Stéphane Grimaldi en revient, bien évidemment, à la date pivot de l'Histoire mondiale: le 6 juin 1944 et la terrible bataille de Normandie qui s'en suivit permettant l'ouverture du second front réclamé par l'allié russe pour procéder à la Libération de l'Europe. Dès 1946, l'importance historique de cette date a été perçue. Mais il faudra attendre François Mitterrand pour que les commémorations du 6 juin 1944 sur les plages normandes deviennent un événement moral mondial utile à la diplomatie et aux relations internationales. C'est, en effet, François Mitterrand qui lança le dispositif du "format Normandie", pour déverrouiller, au plus haut niveau, les relations internationales. La dernière fois que cette méthode fut utilisée, ce fut lors du repas du 6 juin 2014 au château de Bénouville pour contraindre Vladimir Poutine et le président ukrainien à se parler...

Sophie Poirey prend ensuite la parole pour expliquer cette évidence qui ne l'est pas pour le grand public car le sujet est à découvrir: il y a un lien intime, consubstantiel et séculaire entre la Paix et l'aventure normande. "La Paix c'est la racine de l'identité normande". Elle évoque le "forum pour la Paix" réuni deux jours durant à Caen en 1047 par Guillaume le Conquérant qu'on devrait appeler le "Pacificateur" pour proclamer les premières lois assurant la paix et la sécurité sur la voie publique. La chapelle Sainte Paix, qui existe toujours à Caen (proche de la gare SNCF), avait été construite peu après pour commémorer cet événement qui fit la réputation des juristes et des ducs normands en tant que pacificateurs et restaurateurs de la paix publique. Sophie Poirey évoqua, hélas trop rapidement, la "paix de la charrue" mais aussi l'oeuvre pacificatrice des Normands en Sicile pour faire coexister, à partir du respect du droit normand, des Arabes, des Byzantins et des Latins. Enfin, Sophie Poirey évoqua de façon paradoxale la conquête de l'Angleterre après la sanglante bataille d'Hastings de 1066: malgré le choc et la violence de la conquête et le remplacement de l'élite saxonne par l'élite normande, l'Angleterre se trouva en paix et gouvernée de façon efficace et intelligente au point que les Anglais ont célébré en 2016, le 950ème anniversaire de la bataille d'Hastings non pas comme un Waterloo mais comme l'acte fondateur de leur civilisation.
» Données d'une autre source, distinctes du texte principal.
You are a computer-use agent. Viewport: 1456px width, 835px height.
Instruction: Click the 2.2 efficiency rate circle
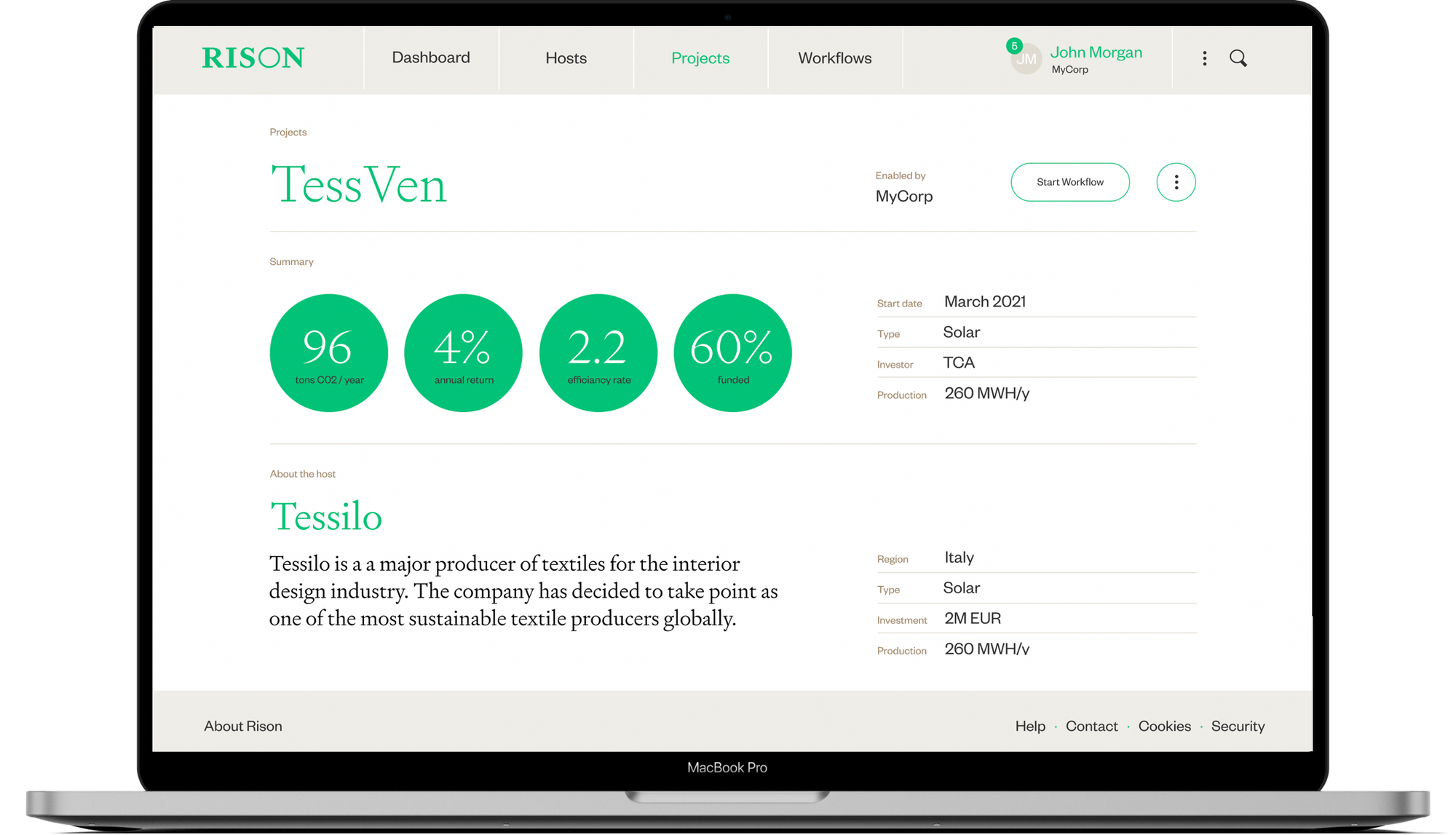pos(598,353)
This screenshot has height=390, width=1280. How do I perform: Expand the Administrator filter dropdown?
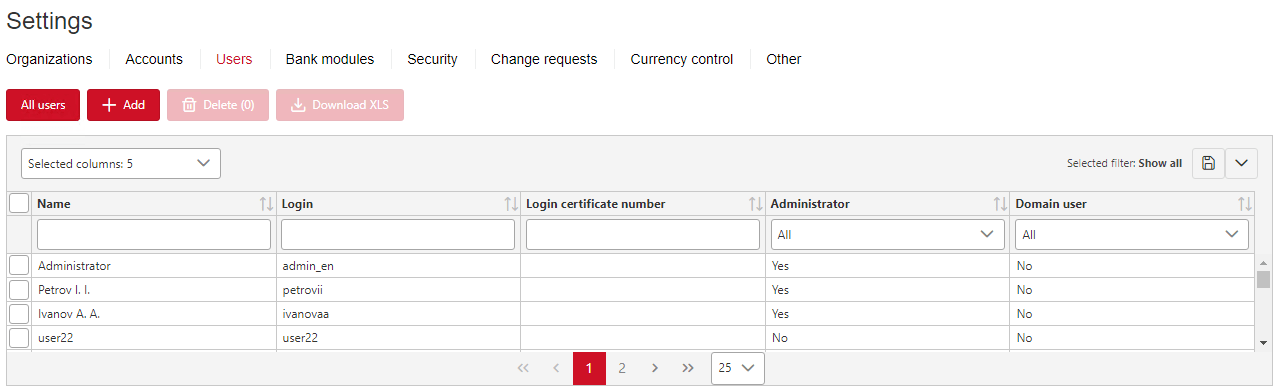coord(888,235)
Michel Onfray, fidèle à lui-même, prend la parole pour revenir sur des propos précédemment tenus pour défendre Jean-Pierre Chevenement injustement mis en cause pour avoir choisi de démissionner du gouvernement lorsque François Mitterrand avait pris la décision de s'engager avec les Etats-Unis de George Bush dans la première guerre du Golfe: "il ne faut pas faire l'éloge des va-t-en guerre" déclare Michel Onfray. Et, tout en évoquant la figure de l'Abbé de Saint-Pierre et son projet de "paix perpétuelle", il explique que la paix est une "volonté raisonnable" qui n'est pas un pacifisme béat ou naïf: c'est, d'abord, vouloir la Paix en résistant à la pulsion de mort qui met en branle le désir guerrier. Et de convoquer la belle figure normande et percheronne du philosophe Emile Chartier dit "Alain" qui fit la guerre de 1914 en pacifiste pour dénoncer les horreurs qu'il y vit... Et face au Dieu de la Guerre qui est aussi le Dieu de la Nuit il faut opposer la science de la Paix: l'irénologie.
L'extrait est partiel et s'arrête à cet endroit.